I have a random variable $X$ where $$10\log_{10}(X)\sim N(\mu, \sigma^2)$$. So we know that $X^{\frac{10}{\ln{10}}}\sim LN(\mu,\sigma^2)$ and therefore I can conclude that $E[X^{\frac{10}{\ln{10}}}]=\exp(\mu+\frac{\sigma^2}{2})$. Is it right? Further I want to know how we can find $E[X^{-1}]$? Any help in this regard will be much appreciated.

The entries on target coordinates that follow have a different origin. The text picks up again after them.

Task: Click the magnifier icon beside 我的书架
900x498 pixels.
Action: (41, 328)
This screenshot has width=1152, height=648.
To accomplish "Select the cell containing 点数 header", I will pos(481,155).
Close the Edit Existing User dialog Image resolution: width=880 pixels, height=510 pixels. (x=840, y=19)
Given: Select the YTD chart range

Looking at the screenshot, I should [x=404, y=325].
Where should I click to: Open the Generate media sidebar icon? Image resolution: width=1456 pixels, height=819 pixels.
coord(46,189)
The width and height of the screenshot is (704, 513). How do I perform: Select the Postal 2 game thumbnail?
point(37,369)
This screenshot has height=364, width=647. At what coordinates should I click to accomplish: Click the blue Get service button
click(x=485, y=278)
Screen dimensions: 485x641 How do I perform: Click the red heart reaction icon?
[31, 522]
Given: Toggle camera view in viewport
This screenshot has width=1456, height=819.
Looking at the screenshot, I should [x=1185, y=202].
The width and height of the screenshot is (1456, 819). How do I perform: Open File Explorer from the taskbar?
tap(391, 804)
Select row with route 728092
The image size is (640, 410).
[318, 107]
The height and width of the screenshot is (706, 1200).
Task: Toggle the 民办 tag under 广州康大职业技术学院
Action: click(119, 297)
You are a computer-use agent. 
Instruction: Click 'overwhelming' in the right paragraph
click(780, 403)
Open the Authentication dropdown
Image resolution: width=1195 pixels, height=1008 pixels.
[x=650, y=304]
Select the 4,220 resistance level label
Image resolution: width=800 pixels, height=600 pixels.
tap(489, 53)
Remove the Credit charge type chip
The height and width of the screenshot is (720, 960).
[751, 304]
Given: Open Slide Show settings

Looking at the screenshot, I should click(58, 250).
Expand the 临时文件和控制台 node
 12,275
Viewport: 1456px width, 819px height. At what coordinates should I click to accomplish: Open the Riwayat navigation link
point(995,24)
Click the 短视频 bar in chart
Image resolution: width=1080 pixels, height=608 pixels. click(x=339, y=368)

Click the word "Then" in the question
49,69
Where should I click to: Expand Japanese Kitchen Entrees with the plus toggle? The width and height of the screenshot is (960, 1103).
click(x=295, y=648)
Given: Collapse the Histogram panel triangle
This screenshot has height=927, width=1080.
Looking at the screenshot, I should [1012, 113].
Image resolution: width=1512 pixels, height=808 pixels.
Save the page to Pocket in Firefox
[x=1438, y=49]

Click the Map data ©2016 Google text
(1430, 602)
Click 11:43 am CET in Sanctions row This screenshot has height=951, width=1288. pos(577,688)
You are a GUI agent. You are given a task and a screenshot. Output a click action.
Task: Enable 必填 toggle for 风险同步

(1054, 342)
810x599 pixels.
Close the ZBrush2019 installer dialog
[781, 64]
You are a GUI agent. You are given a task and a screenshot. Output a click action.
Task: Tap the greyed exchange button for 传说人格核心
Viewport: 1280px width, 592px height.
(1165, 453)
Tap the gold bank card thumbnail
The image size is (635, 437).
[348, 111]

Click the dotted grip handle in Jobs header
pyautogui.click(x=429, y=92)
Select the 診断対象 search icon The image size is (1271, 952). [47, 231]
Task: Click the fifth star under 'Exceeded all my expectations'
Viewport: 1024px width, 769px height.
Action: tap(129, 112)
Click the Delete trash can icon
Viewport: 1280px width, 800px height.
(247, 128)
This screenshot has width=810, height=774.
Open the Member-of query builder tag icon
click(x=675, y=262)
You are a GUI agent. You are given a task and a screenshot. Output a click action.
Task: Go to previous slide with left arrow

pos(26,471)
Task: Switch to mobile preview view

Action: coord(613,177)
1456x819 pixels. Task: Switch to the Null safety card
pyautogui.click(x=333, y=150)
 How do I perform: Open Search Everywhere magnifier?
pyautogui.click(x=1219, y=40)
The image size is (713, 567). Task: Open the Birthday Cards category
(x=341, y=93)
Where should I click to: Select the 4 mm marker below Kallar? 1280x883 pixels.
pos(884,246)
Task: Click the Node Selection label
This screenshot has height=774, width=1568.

Thanks in advance.
I have been able to find the expectation of $X^{-1}$. The steps are given below.
1- We know that $X^{\frac{10}{\ln{10}}}\sim LN(\mu,\sigma^2)$. So introduce a new variable $X^{\frac{10}{\ln{10}}}=\exp(\mu+\sigma Z)$ where $Z$ is astandard normal random variable.
2- Now take $-\frac{\ln(10)}{10}$ power of both sides.
3- After that take the expectation of both sides and complete the squares and use the fact that integral of pdf is 1 overall its possible range.
4- The final answer will be $$10^{\frac{-\mu+(\ln(10)/10)(\sigma^2/2)}{10}}$$. Thank you.
Your observation $X^{\frac{10}{\ln10}}\sim\mathsf{Lognormal}(\mu,\sigma^2)$ is correct.
If $Z\sim\mathsf{Lognormal}\left(\mu,\sigma^{2}\right)$ then we can write $Z=e^{\mu+\sigma U}$ where $U$ has standard normal distribution.
Now observe that for $a>0$ we have $Z^{a}=e^{a\mu+a\sigma U}\sim\mathsf{Lognormal}\left(a\mu,a^{2}\sigma^{2}\right)$.
If $a<0$ then $Z^{a}=e^{a\mu+a\sigma U}=e^{a\mu+\left(-a\right)\sigma\left(-U\right)}\sim\mathsf{Lognormal}\left(a\mu,a^{2}\sigma^{2}\right)$ since also $-U$ has standard normal distribution.
So in general if $Z\sim\mathsf{Lognormal}\left(\mu,\sigma^{2}\right)$ and $a\neq0$ then $Z^{a}\sim\mathsf{Lognormal}\left(a\mu,a^{2}\sigma^{2}\right)$
Applying this you can find that $X^{-1}\sim\mathsf{Lognormal}\left(-\frac{\mu\ln10}{10},\left(\frac{\sigma\ln10}{10}\right)^{2}\right)$.
Then:$$\mathbb{E}X^{-1}=e^{-\frac{\mu\ln10}{10}+\frac{1}{2}\left(\frac{\sigma\ln10}{10}\right)^{2}}$$